Beyond the ability of diagnosing a stricture, several studies have attempted to dissect inflammation, fibrosis and even muscularization within a given stricture. ²³ Single or combined parameters within each imaging modality are being explored, with more promise for MRE‐multiparametric scores at demonstrating sufficient accuracy in segregating histopathological stricture components. These studies still need to be validated. ²³ , ²⁴

CT enterography/enteroclysis

Two small studies used contrast‐enhanced CT to assess imaging findings with comparison to surgical specimens. A series of 22 patients found that both histological inflammation and fibrosis were greater in strictures radiologically identified as inflammatory compared to those without active inflammation. ⁸ , ¹³ In another series of 44 patients, the sensitivity for both inflammation and fibrostenosis identification was high, but the fibrostenosis score was based upon a thick, nonenhancing wall, luminal stricturing and pre‐stenotic dilation. ⁹ Overall, CTE may not be accurate enough at distinguishing inflammation from fibrosis. ¹³

The diagnostic accuracy of ¹⁸F‐Fluorodeoxyglucose (¹⁸F‐FDG) positron emission tomography (PET)/CT (and well as PET/MRE) in CD strictures has been evaluated in small cohorts. ²⁵ , ²⁶ Areas under the curve (AUC) were reportedly higher for PET/MRE (0.77) than PET/CT (0.51) for differentiating fibrotic from non‐fibrotic strictures, yet the discrimination between inflammation and fibrosis remains suboptimal, and the high radiation exposure of PET would limit the routine clinical application of this technique. ¹³ , ²⁶ Studies that assess multiparametric MRE with PET features should be reconsidered in light of emerging novel indices for strictures on cross sectional imaging and histopathology.

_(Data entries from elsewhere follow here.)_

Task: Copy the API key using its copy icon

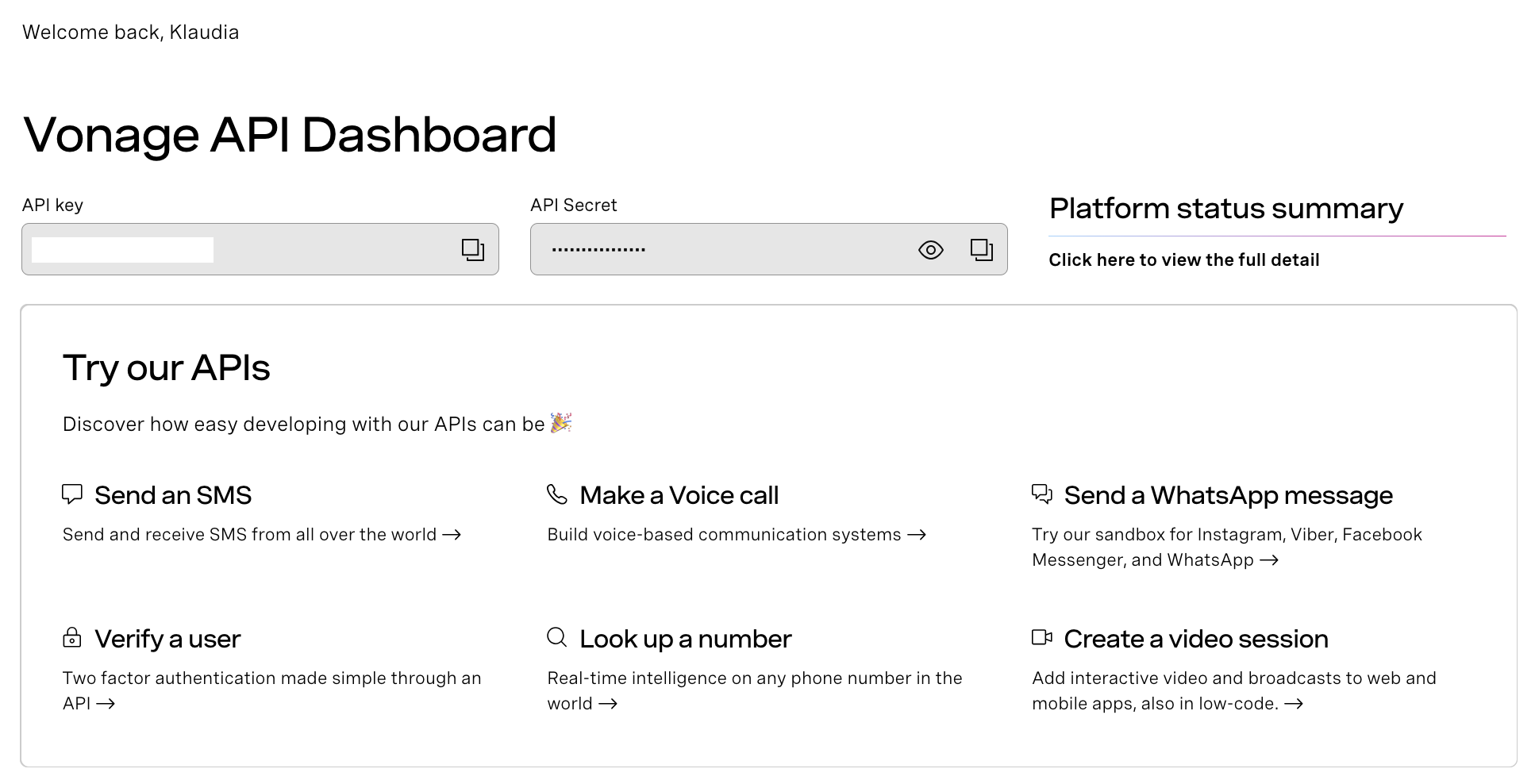Action: pos(472,249)
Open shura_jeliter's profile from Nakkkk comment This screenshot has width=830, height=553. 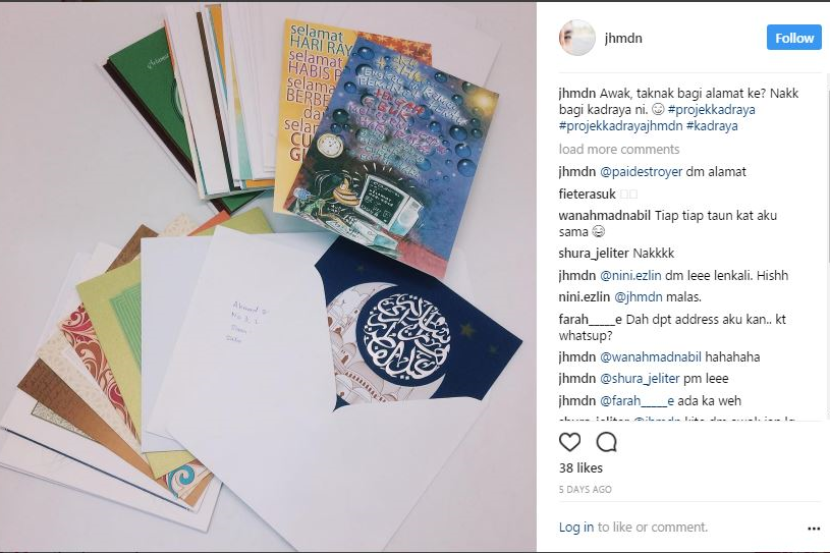point(593,253)
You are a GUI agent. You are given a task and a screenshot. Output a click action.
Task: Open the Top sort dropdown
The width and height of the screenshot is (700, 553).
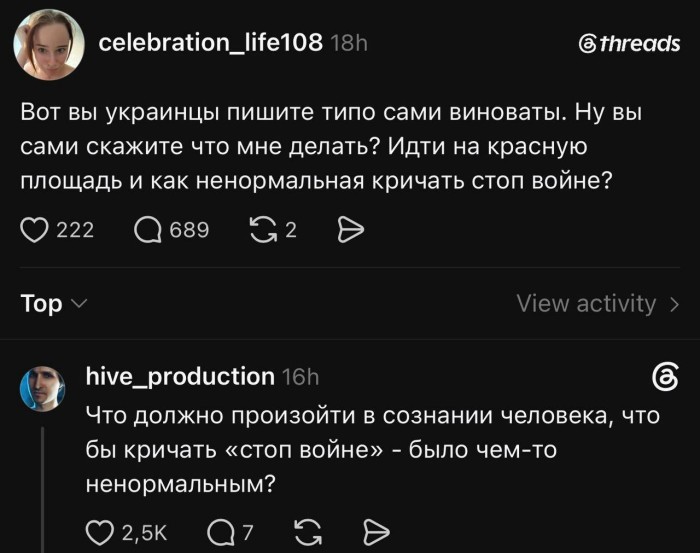pyautogui.click(x=54, y=304)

MR enterography and novel MR‐based modalities

MRE‐defined stricture components have been studied in small cohorts, where presence of inflammation was found to correlate with mural thickness and T2‐weighted fat‐saturated intramural signal intensity, while fibrosis was more commonly associated with layered enhancement. ²⁷ However, these same parameters correlated with both inflammation and fibrosis in similar studies. ¹³ A devised acute inflammation score (AIS) ²⁸ showed promising sensitivity and specificity for detection of inflammation and fibrosis. The cohort, however, mostly comprised active inflammation samples (AIS > 4.1 in 64/67) and only had 3 patients with exclusively inactive fibrotic strictures. The role of muscular hypertrophy was not assessed. Magnetic resonance imaging (MRI) scans performed 7 min after contrast administration (delayed enhancement) can distinguish mild‐to‐moderate from moderate‐to‐severe fibrosis, a finding that still requires validation. ²⁹ Different MR techniques, diffusion‐weighted imaging (DWI), magnetization transfer (MT) imaging, and MR with dynamic contrast enhancement (DCE) were explored. ³⁰ , ³¹ DWI values appear to inversely correlate with degrees of fibrosis, whereas magnetization transfer magnetic resonance (MT‐MR) signals parallels the extent of collagen deposition. ³² , ³³ , ³⁴ These novel parameters also showed fair inflammation/fibrostenosis segregation in patients with prior ileocolic resection. ³⁵ Efforts are underway to validate these findings. One such recent example involved using multiparametric MRE‐based scores for histologic fibrosis and inflammation assessment, and described a composite score of magnetic resonance index of activity (MaRIA), apparent diffusion coefficient, and measurement of delayed gain of enhancement to predict histologic fibrosis (ROC = 0.91) while MaRIA alone was best at predicting active histologic inflammation (ROC = 0.97). Contrary to prior studies, a good correlation was not found between MT‐MR and either inflammation or fibrosis. ²⁴

Dynamic contrast enhanced‐magnetic resonance imaging and DWI were investigated for smooth muscle hypertrophy in relation to inflammation and fibrosis, using histopathological specimens as the gold standard. ³⁶ Factors such as decreased volume transfer coefficient (K^trans), maximum enhancement (ME), initial slope of increase, as well as increased mural thickening corelated well with moderate‐to‐severe active inflammation. Initial slope of increase and mural thickness were able to describe muscle hypertrophy in sections with mild/absent inflammation, and a parameter that combined ME and thickness was able to accurately describe muscular alterations with active inflammation. ³⁶ The study also validated that wall thickness on T2‐WI parallels muscular hypertrophy more so than fibrosis. ³⁷

A recent pilot study assessed the use of magnetic resonance elastography for predicting fibrosis as well as the clinical course of patients with CD. ³⁸ A high correlation between the stiffness value measured on MR elastography and radiologist morphological analysis using a visual analog scale was established. A bowel stiffness of ≥3.57 kPa predicted the occurrence of a clinical event (abdominal surgery, hospitalization or emergency department consultation for abdominal pain or bowel obstruction) with AUC 0.82.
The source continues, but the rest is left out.